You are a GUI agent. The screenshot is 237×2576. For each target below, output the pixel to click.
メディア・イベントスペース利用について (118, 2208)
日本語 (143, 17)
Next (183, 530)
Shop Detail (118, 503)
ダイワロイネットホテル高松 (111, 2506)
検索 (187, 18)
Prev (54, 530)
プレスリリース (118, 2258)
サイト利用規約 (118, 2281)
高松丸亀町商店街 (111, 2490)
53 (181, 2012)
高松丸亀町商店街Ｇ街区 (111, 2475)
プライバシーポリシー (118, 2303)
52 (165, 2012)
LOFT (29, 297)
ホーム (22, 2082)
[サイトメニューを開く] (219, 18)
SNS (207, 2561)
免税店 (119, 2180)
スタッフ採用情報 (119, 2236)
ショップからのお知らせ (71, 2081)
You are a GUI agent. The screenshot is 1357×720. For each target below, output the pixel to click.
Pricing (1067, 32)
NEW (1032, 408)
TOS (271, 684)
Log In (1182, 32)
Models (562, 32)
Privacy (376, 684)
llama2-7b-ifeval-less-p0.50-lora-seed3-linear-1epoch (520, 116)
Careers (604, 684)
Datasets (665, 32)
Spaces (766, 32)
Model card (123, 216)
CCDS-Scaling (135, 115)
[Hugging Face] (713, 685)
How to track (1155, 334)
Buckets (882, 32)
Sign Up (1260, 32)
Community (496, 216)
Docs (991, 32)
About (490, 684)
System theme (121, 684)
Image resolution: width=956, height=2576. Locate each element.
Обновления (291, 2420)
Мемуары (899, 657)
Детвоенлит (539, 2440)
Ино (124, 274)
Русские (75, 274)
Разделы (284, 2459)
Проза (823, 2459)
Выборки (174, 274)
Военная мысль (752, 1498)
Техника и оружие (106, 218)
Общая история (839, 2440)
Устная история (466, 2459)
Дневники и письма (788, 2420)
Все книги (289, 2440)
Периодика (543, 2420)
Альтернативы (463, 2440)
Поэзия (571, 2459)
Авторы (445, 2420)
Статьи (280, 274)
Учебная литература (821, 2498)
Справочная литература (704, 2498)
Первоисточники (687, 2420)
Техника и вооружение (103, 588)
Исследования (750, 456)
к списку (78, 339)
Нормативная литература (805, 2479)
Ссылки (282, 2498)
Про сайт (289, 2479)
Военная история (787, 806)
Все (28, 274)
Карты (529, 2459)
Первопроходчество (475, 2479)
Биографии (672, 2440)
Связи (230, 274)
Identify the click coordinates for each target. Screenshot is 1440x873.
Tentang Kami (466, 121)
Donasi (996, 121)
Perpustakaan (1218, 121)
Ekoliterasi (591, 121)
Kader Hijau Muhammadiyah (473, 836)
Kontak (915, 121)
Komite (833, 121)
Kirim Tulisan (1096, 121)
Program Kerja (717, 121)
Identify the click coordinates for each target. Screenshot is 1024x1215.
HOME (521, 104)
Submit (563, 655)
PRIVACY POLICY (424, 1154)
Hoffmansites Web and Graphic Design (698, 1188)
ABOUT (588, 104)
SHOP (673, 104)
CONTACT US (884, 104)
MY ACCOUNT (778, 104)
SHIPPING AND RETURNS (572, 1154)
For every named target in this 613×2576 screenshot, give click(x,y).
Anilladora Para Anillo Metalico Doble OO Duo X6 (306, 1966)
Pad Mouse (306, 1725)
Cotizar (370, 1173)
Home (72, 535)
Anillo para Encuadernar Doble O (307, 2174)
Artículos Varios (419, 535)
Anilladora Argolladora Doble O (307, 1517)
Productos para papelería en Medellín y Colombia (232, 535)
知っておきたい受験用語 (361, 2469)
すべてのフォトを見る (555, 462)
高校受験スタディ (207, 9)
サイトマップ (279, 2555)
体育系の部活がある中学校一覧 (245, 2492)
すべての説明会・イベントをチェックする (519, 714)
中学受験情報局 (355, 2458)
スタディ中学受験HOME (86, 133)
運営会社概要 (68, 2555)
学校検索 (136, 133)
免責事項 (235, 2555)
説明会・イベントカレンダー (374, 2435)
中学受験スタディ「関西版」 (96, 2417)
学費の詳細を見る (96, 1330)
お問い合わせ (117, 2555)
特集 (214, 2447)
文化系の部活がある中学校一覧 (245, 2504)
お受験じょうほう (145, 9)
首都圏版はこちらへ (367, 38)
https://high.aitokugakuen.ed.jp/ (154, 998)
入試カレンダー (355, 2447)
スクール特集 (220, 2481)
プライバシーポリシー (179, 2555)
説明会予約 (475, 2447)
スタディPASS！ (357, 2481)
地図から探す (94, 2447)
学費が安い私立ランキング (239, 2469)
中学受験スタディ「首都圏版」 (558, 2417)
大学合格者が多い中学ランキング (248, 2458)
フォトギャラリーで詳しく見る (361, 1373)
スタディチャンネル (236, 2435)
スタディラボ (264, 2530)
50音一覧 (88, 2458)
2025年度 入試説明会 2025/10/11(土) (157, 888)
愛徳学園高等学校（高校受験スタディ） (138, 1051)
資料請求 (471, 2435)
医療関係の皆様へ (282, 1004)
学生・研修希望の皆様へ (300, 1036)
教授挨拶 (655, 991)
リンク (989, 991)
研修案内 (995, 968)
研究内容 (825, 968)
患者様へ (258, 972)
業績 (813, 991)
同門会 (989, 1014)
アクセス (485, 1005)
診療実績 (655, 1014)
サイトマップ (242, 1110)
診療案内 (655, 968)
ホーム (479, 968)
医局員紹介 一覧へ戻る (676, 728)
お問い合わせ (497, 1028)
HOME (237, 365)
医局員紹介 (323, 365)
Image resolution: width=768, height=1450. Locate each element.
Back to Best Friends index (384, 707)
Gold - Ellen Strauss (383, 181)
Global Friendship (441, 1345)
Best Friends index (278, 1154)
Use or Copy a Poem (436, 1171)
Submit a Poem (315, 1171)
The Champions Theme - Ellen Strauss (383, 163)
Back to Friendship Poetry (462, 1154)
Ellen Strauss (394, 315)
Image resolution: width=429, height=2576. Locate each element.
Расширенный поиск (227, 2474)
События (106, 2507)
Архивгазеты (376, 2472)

Exercise task: Gather every line of the data above that contains the word "resolution", matching its case exactly.

Solution to the exercise:
Image resolution: width=956, height=2576. Locate each element.
Image resolution: width=768, height=1450. Locate each element.
Image resolution: width=429, height=2576. Locate each element.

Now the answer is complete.